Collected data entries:
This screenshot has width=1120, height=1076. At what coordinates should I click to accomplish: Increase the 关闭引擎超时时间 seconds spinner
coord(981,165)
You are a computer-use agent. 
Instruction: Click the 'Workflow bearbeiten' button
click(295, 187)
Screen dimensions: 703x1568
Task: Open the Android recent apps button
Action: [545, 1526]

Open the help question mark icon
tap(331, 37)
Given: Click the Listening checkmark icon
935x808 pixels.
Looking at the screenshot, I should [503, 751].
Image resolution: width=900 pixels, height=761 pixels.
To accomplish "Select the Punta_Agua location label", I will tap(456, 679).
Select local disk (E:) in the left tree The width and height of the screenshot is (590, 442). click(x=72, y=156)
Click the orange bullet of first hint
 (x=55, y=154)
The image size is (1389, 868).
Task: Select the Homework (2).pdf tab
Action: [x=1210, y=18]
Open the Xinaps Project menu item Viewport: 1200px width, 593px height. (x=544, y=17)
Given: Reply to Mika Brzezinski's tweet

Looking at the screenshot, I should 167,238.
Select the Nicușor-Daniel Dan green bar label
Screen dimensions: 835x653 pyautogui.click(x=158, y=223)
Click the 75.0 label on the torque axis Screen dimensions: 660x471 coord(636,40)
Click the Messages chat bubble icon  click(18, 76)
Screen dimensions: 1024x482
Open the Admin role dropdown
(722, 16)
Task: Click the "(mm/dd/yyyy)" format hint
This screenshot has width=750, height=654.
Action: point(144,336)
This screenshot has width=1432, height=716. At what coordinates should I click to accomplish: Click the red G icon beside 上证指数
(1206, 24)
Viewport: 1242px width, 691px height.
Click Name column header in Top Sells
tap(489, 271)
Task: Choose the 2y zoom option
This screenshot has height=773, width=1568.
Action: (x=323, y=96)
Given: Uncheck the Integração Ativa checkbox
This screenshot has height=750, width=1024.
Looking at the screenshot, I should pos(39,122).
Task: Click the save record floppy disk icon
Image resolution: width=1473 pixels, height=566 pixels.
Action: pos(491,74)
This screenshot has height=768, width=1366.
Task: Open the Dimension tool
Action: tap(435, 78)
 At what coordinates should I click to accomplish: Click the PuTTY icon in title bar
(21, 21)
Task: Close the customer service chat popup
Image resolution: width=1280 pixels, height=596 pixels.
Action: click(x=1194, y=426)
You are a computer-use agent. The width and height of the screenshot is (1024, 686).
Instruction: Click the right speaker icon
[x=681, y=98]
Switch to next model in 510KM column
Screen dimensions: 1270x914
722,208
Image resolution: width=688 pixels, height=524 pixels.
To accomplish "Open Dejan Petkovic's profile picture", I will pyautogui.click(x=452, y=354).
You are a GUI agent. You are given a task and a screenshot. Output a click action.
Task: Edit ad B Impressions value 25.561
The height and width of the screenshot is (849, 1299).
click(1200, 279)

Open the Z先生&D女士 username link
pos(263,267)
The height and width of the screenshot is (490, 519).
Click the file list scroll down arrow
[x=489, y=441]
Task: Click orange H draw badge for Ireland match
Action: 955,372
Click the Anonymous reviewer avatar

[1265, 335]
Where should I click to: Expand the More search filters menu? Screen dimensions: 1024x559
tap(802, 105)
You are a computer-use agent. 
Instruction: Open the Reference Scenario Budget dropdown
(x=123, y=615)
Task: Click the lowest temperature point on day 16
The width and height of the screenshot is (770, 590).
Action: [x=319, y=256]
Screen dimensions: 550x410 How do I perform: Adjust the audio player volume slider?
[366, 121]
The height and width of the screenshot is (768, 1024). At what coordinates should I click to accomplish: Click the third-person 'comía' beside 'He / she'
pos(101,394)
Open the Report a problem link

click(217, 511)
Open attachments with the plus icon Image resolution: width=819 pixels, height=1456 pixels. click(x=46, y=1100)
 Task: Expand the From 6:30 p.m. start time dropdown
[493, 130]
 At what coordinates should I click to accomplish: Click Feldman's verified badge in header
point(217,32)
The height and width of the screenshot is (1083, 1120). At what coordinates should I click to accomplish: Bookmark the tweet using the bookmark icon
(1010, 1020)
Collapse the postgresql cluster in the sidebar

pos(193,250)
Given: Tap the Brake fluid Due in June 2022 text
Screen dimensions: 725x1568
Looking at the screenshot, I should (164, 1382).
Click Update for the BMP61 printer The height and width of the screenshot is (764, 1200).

◆ What you are asked to do ◆
Using the records above, output exactly the lines from the one containing "The height and width of the screenshot is (768, 1024)." through the last line, and no others.

◆ Written answer ◆
The height and width of the screenshot is (768, 1024). At what coordinates should I click to accomplish: Click the third-person 'comía' beside 'He / she'
pos(101,394)
Open the Report a problem link

click(217, 511)
Open attachments with the plus icon Image resolution: width=819 pixels, height=1456 pixels. click(x=46, y=1100)
 Task: Expand the From 6:30 p.m. start time dropdown
[493, 130]
 At what coordinates should I click to accomplish: Click Feldman's verified badge in header
point(217,32)
The height and width of the screenshot is (1083, 1120). At what coordinates should I click to accomplish: Bookmark the tweet using the bookmark icon
(1010, 1020)
Collapse the postgresql cluster in the sidebar

pos(193,250)
Given: Tap the Brake fluid Due in June 2022 text
Screen dimensions: 725x1568
Looking at the screenshot, I should (164, 1382).
Click Update for the BMP61 printer The height and width of the screenshot is (764, 1200).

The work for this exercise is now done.